On March 23, 2026, the U.S. Court of Appeals for the Eleventh Circuit rejected an effort to preliminarily enjoin Florida’s ban on lab‑grown meat. The Eleventh Circuit held that the Poultry Products Inspection Act (PPIA) does not preempt the state law because the outright ban on lab-grown meat does not regulate poultry facilities, operations, or ingredients.
Key Holdings and Court’s Reasoning
Upside Foods Inc. (Upside) produces lab-grown chicken and has secured federal approvals from the Food and Drug Administration (FDA) and the U.S. Department of Agriculture (USDA) to sell its product. Upside sought to sell its product in Florida. Florida’s SB 1084, however, imposes criminal and civil penalties on companies that manufacture, sell, hold, or distribute lab-grown meat in the state.
Upside moved to preliminarily enjoin SB 1084. Upside argued that, because USDA has determined its lab-grown chicken is a regulated poultry product and has approved its labels and granted inspection, Florida’s ban is preempted by the PPIA’s express preemption provisions. The district court disagreed, denying the preliminary injunction and finding that Upside is unlikely to succeed on its preemption claims.
The Eleventh Circuit affirmed on appeal. After addressing a number of threshold issues, the Eleventh Circuit agreed with the district court that Florida’s ban on lab-grown meat falls outside both of the PPIA’s express preemption clauses.
- Facilities Preemption Provision: The PPIA’s facilities provision preempts state laws that impose requirements “with respect to premises, facilities, and operations of any official establishment” that are different from or in addition to federal requirements. 21 U.S.C. § 467e. The court found that an outright ban on the manufacture or sale of lab-grown meat does not directly regulate onsite operations and therefore falls outside the facilities preemption provision.
- Ingredients Preemption Provision: The PPIA’s ingredients provision preempts state “ingredient requirements” that differ from federal requirements. 21 U.S.C. § 467e. Here again, the court concluded that a categorical prohibition on lab-grown meat does not dictate the ingredients that must be included in a poultry product; it removes the product from the market entirely. Thus, the ingredients preemption provision does not apply.

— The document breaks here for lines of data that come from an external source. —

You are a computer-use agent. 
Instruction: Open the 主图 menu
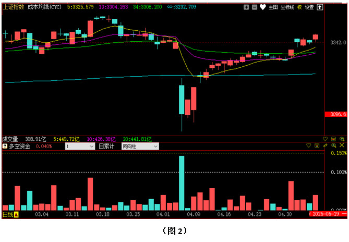[x=273, y=7]
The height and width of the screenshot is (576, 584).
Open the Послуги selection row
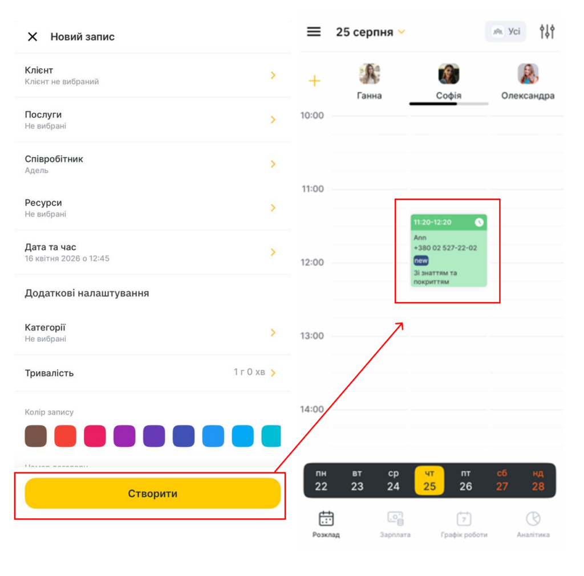[152, 120]
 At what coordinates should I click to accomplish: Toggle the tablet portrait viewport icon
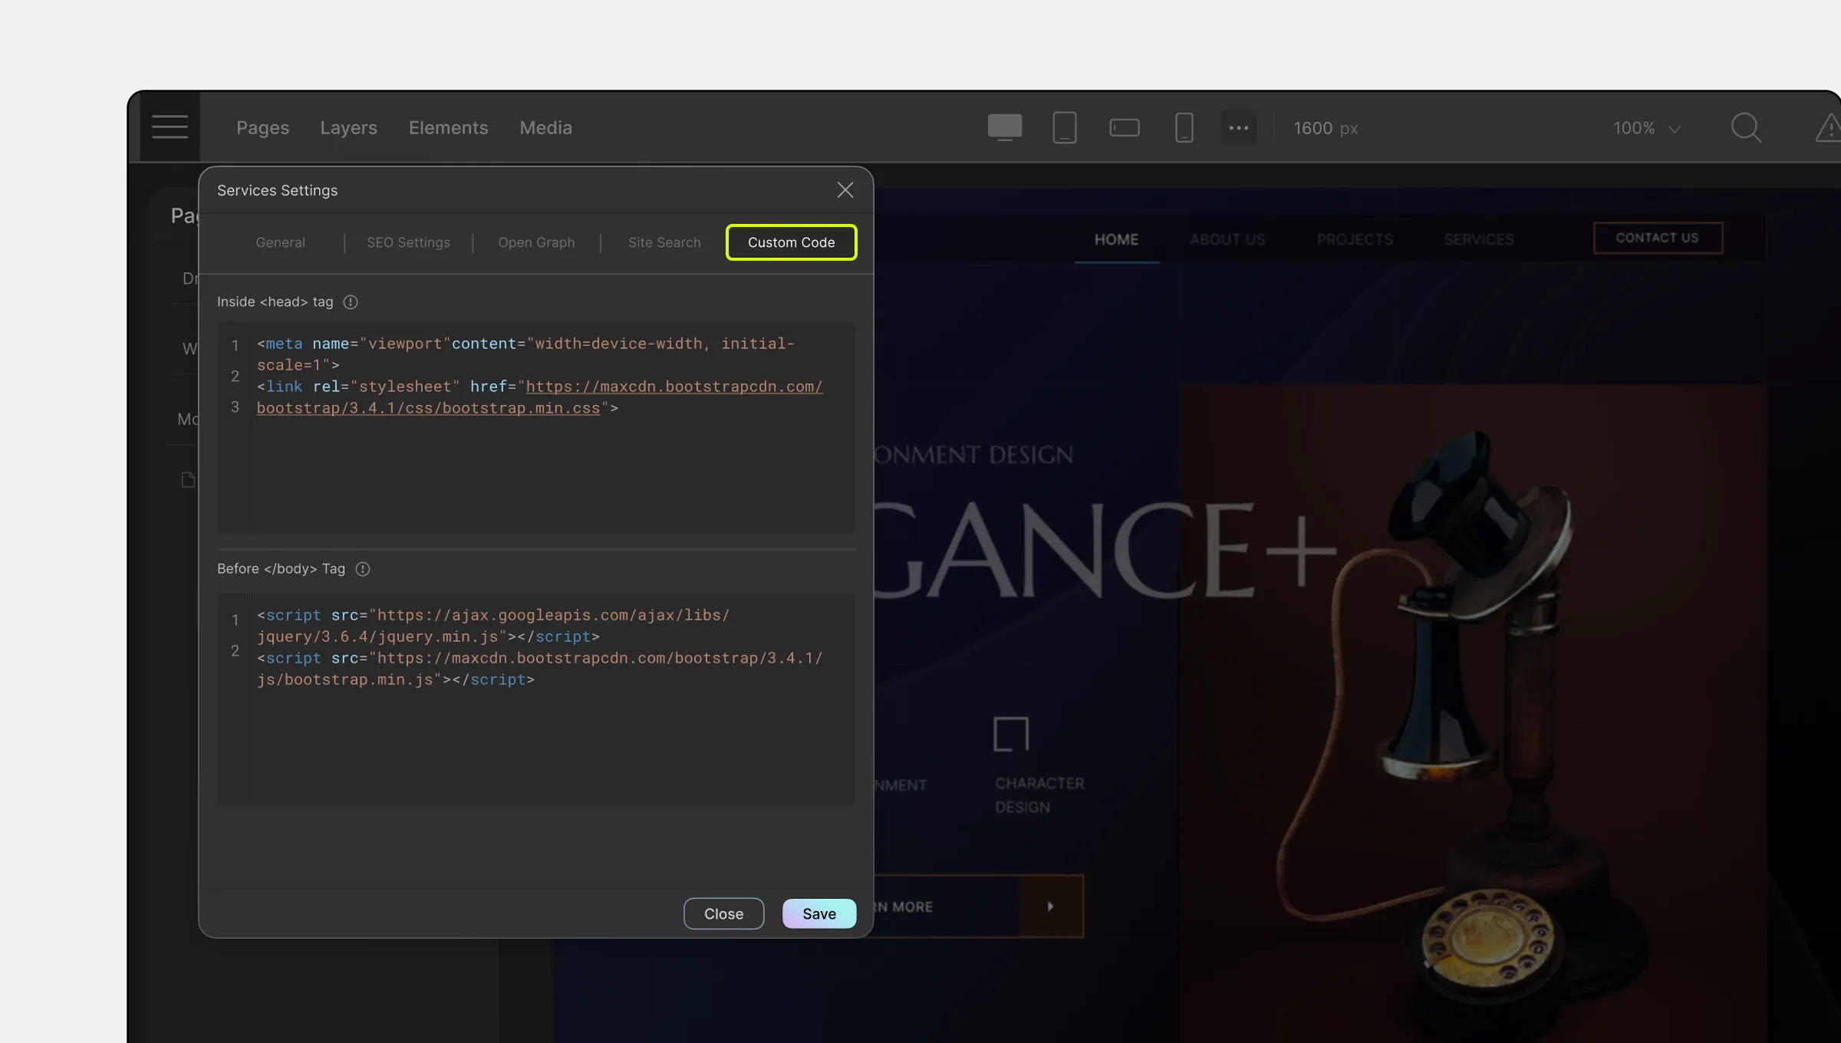[1065, 127]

Having determined that Upside is unlikely to succeed on the merits of its preemption theory, the Eleventh Circuit affirmed the denial of the preliminary injunction. In reaching its decision, the court relied primarily on the language of the relevant statutes but also favorably cited decisions from the Fifth and Seventh Circuits upholding as non-preempted state bans on horsemeat and a decision from the Ninth Circuit upholding a state ban on foie gras produced by force-feeding birds.
Why It Matters
The decision has significant implications at the intersection of federal food regulation, state police powers, and evolving food technologies such as lab-grown meat:
- Narrower path for preemption challenges to state product bans. The court’s narrow reading of the PPIA’s facilities and ingredients preemption provisions reinforces a line of cases holding that federal inspection regimes do not require states to allow every federally regulated product onto their shelves. According to these decisions, so long as a state does not directly regulate plant premises, facilities, operations, or ingredients, it may adopt categorical bans on certain types of meat or production methods without triggering express preemption under the PPIA or the Federal Meat Inspection Act (FMIA).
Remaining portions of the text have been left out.